START RECORDS TO USE
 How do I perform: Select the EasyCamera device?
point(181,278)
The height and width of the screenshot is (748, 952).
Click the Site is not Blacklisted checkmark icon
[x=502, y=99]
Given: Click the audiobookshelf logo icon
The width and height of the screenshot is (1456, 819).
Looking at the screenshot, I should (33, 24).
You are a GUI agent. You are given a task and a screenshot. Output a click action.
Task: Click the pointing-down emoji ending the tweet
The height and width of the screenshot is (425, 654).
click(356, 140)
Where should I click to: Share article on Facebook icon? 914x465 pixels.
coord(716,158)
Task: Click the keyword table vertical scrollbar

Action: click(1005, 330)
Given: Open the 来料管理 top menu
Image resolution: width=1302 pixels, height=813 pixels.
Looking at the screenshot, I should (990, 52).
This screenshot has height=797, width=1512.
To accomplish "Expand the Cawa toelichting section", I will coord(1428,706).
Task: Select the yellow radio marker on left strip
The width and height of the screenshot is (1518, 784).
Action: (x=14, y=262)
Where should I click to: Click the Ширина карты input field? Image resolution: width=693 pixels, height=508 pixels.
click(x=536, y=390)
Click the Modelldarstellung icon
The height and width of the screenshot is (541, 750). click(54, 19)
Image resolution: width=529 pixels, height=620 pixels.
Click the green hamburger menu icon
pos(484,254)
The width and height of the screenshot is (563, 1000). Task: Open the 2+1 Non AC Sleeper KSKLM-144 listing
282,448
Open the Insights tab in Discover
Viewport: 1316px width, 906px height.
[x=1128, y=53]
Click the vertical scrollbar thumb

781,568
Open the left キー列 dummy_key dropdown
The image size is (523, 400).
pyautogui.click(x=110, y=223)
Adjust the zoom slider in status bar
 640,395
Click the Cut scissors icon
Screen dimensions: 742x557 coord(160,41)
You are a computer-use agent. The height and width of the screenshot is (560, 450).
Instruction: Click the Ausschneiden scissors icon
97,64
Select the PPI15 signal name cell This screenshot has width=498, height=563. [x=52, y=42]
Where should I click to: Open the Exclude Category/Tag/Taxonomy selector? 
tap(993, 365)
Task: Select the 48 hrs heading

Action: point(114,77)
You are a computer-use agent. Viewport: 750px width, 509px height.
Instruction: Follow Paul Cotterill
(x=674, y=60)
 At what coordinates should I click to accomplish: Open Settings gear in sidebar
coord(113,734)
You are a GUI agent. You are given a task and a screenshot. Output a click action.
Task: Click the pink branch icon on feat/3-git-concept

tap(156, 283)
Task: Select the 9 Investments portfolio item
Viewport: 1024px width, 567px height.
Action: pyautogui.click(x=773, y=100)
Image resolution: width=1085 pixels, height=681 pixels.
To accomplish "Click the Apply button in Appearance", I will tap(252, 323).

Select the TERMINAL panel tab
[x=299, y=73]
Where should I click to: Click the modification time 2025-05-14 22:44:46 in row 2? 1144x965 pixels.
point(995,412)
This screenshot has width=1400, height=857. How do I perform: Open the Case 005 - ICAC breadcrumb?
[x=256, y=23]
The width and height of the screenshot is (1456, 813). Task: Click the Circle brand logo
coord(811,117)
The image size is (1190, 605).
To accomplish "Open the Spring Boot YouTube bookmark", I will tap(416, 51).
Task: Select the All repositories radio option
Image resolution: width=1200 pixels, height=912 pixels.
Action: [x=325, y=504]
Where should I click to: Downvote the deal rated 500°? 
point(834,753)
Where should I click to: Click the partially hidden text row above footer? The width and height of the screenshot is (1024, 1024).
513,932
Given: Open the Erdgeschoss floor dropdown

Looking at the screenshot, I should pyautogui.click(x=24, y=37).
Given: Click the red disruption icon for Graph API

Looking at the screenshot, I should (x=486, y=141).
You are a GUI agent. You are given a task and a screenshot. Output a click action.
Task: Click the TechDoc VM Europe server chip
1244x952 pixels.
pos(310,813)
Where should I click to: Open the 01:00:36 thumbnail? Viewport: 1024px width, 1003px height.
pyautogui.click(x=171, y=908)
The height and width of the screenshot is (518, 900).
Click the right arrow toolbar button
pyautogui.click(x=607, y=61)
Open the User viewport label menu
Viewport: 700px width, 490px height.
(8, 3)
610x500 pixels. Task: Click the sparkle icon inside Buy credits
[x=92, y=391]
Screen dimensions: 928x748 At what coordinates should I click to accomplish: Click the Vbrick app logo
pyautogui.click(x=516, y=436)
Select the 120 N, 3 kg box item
END RECORDS TO USE
▶ [TASK TO COMPLETE]:
From the material above, copy exactly the lines between the line holding "Viewport: 1316px width, 906px height." and the line holding "You are a computer-use agent. The", inclusive, and only those.

▶ [REPLY]:
Viewport: 1316px width, 906px height.
[x=1128, y=53]
Click the vertical scrollbar thumb

781,568
Open the left キー列 dummy_key dropdown
The image size is (523, 400).
pyautogui.click(x=110, y=223)
Adjust the zoom slider in status bar
 640,395
Click the Cut scissors icon
Screen dimensions: 742x557 coord(160,41)
You are a computer-use agent. The height and width of the screenshot is (560, 450).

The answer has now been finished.